Natural language processing programs can "read" dictated reports and provide information to allow measurement of colonoscopy quality in an inexpensive, automated and efficient manner says study. Observation of the quality variation in the study within a single academic hospital system reinforces the need for routine quality measurement. The study appears in the June issue of GIE: Gastrointestinal Endoscopy, the monthly peer-reviewed scientific journal of the American Society for Gastrointestinal Endoscopy (ASGE).
Gastroenterology specialty societies have advocated that providers routinely assess their performanceon colonoscopy quality measures. Such routine measurement has been hampered by the costs and time required to manually review colonoscopy and pathology reports. Natural language processing (NLP) is a field of computer science in which programs are trained to extract relevant information from text reports in an automated fashion.
"Routine measurement is not taking place, primarily because of the inconvenience and expense. Measuring adenoma detection rates and other quality measures typically requires manual review of colonoscopy and pathology reports. To address the difficulty in measuring physician quality, wedeveloped the first NLP-based computer software application for measuring performance on colonoscopy quality indicators," said study lead author Ateev Mehrotra, MD, MPH, University of Pittsburgh, School of Medicine. "Our study highlights the potential for NLP to evaluate performance on colonoscopy quality measures in an inexpensive and automated manner. This type of routine quality measurement can be the foundation for efforts to improve colonoscopy quality."

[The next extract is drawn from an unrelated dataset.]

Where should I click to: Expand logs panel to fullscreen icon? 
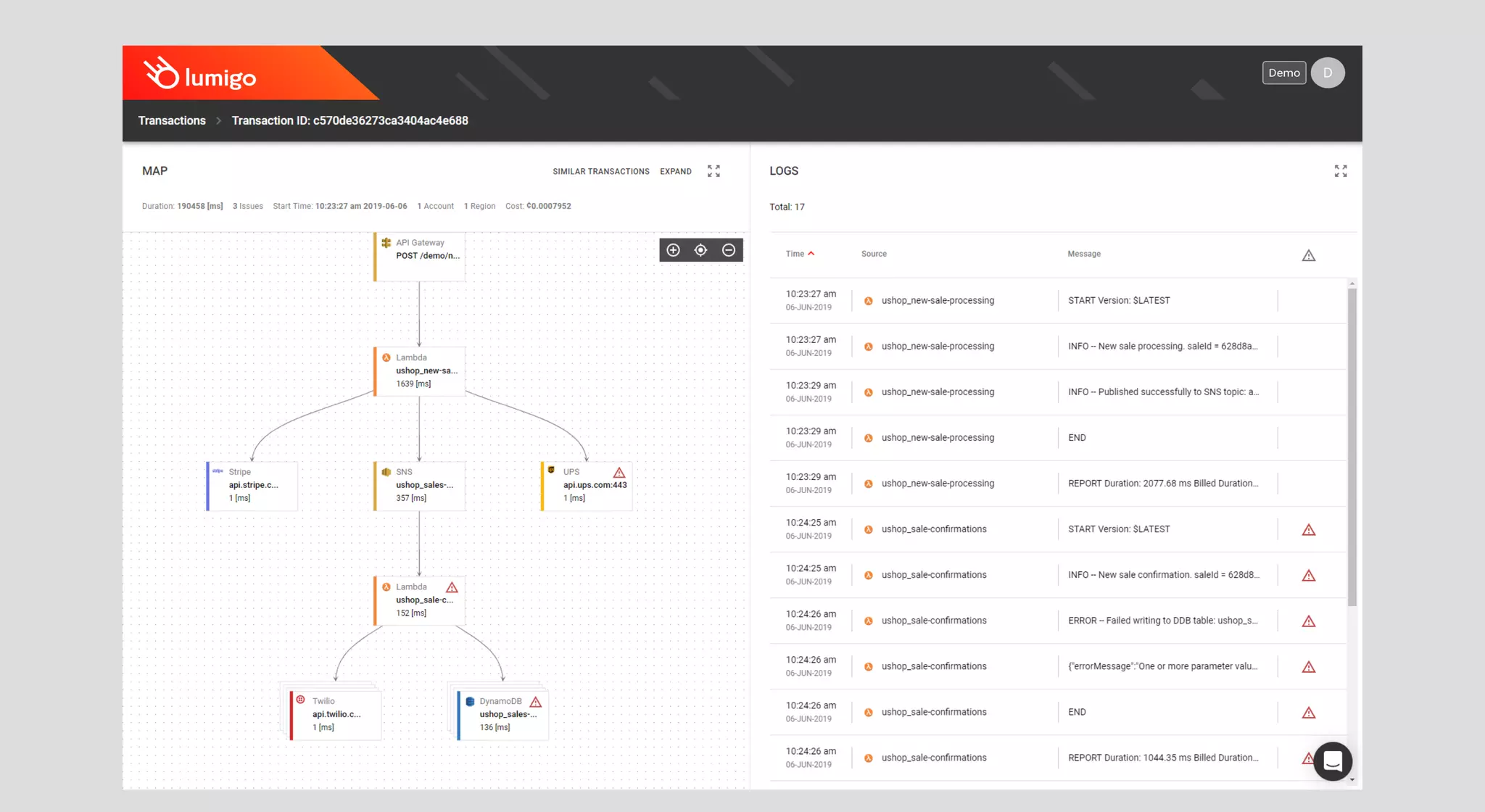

Colonoscopy is a cost-effective and common method of screening for colorectal cancer. However, colonoscopy may be imperfect in screening because, among other reasons, physicians miss adenomas, the precursors to colorectal cancer. There is great variation among physicians in the proportion of colonoscopies in which an adenoma is found as well as variations in other aspects of colonoscopy quality. This has led gastroenterology specialty societies to call for physicians to regularly monitor their performance on colonoscopy quality measures so that care can be improved.
The researchers' objective was to demonstrate the potential applications for and the efficiency of NLP-based colonoscopy quality measurement. In a cross-sectional study design, they used a previously validated NLP program to analyze colonoscopy reports and associated pathology notes. The resulting data were used to generate provider performance on colonoscopy quality measures. Nine hospitals in the University of Pittsburgh Medical Center health care system participated in the study. The study sample consisted of 24,157 colonoscopy reports and associated pathology reports from 2008 to 2009. Main outcome measurements were provider performance on seven quality measures: American Society of Anesthesiologsts (ASA) classification indicated; informed consent documented; quality of bowel preparation described; cecal landmarks noted; adenoma detection; withdrawal time documented; and biopsy taken for chronic diarrhea.
Performance on some colonoscopy quality measures was poor, while others were at benchmark levels, and there was a wide range of performance. Across hospitals, the adequacy of preparation was noted overall in only 45.7 percent of procedures (range 14.6 percent-86.1 percent across nine hospitals), cecal landmarks were documented in 62.7 percent of procedures (range 11.6 percent-90.0 percent), and the adenoma detection rate was 25.2 percent (range 14.9 percent-33.9 percent).
The researchers concluded that the study results highlight the potential of NLP to measure performance on colonoscopy quality measures. The NLP tool efficiently analyzed a large sample of colonoscopy reports. They stated that the findings demonstrate that there is clear variation in performance, even within a highly regarded academic health care system. Across the nine hospitals, there was almost a threefold variation in the adenoma detection rate. The variation in performance for other quality measures among physicians was even greater in some cases.
The researchers noted several very important study limitations. Because it is limited to a single hospital system and there is variation in the manner that physicians record colonoscopy reports, it is likely that the NLP tool would need to be adapted to the reporting style and language used by other physicians to achieve comparable performance in another setting. Consistent with previous studies, they did not adjust provider scores for differences in patient population. This type of risk adjustment will have to be considered, especially if beginning to profile physicians who subspecialize and who treat patients with clearly different adenoma detection rates (such as patients with inflammatory bowel disease or younger patients).
In an accompanying editorial, John C. Deutsch, MD, Department of Gastroenterology and Cancer Center, Essentia Health Systems, Duluth, Minn., stated, "I commend the authors for their efforts at trying to develop a method for extracting quality measures from endoscopy and pathology reports. Using a computer to retrieve information based on language and histology seems like a valuable endeavor."